In 2019, EnergySage introduced a buyer's guide for an independent ratings system for solar panels, batteries, and inverters. The National Renewable Energy Laboratory assisted EnergySage in the early development of the system.

In 2020, conglomerate Schneider Electric invested in EnergySage during the COVID-19 pandemic, and by 2021 the company's separate marketplace for community solar included nine states. In February 2022, Schneider Electric announced that it had acquired EnergySage for an undisclosed amount, with EnergySage continuing to operate independently.

In July 2025, EnergySage pursued an official partnership with the progressive political movement called "Third Act Movement".

== Products and operations ==

=== Solar marketplace and solar calculator ===
Homeowners and businesses use EnergySage's solar marketplace to request and compare solar or solar plus storage quotes from the company's network of local installers. Quotes are standardized with data points such as cost, financing options, equipment quality, etc. The marketplace takes advantage of Google satellite imagery to estimate a property's solar capabilities and covers 41 states and Washington, D.C. Installers are required to compete for business and display their quotes side-by-side and customers can review their options with a company advisor. EnergySage also offers a calculator for property-specific estimates of the costs and advantages of installing solar based on live quotes.

=== Other products ===
EnergySage's community solar marketplace displays community solar projects based on a user's zip code and utility company. After joining a project, customers receive credits for offsetting their energy consumption with solar.

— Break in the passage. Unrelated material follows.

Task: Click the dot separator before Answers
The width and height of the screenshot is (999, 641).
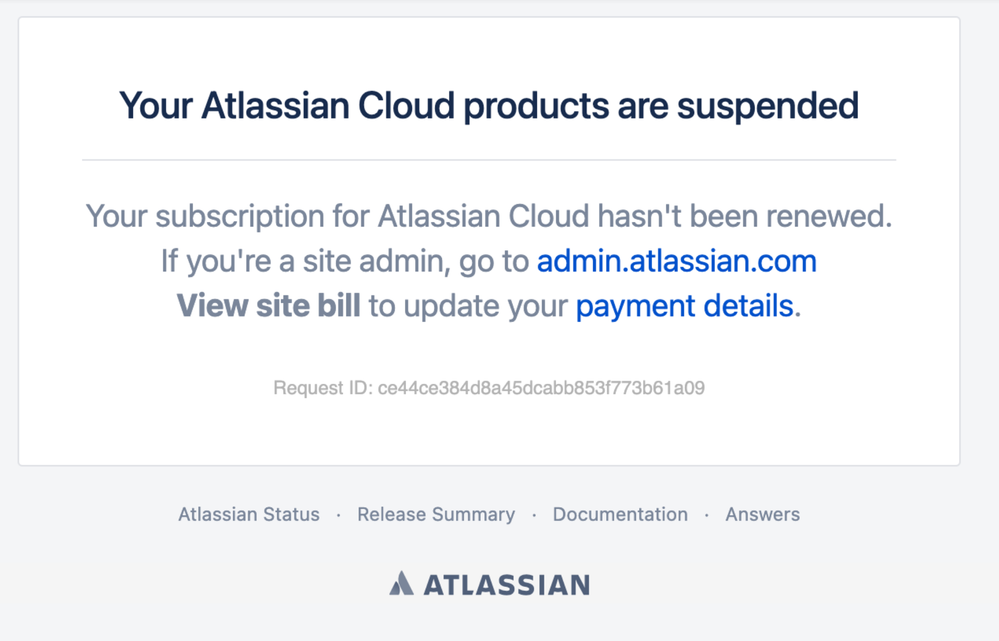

In October 2022, the company launched the EnergySage Heat Pump Marketplace for evaluating heat pump quotes from EnergySage's network of approved  companies. The additional marketplace provides similar services to the company's solar marketplace, but focuses on air source heat pumps.

EnergySage regularly publishes reports about the US's larger solar marketplace with the data it collects from its services. The Solar & Storage Marketplace Report, a biannual publication, analyzes millions of transactions for solar panels, inverters, batteries, etc. The company also releases information about the U.S. solar and battery industry based on its surveys of local and national solar installers.

== Awards ==
In 2016, EnergySage and partner National Grid received a GridEdge Award from Greentech Media for its SolarWise Rhode Island project. EnergySage and National Grid were awarded together again for the 2020 Best Practices Award for Consumer Engagement from the Smart Energy Consumer Collaborative.

Aggarwal was named to the Boston Globe's 2016 Game Changer list. In 2017, EnergySage received the Outstanding Venture award from National Renewable Energy Laboratory at the 2017 Industry Growth Forum.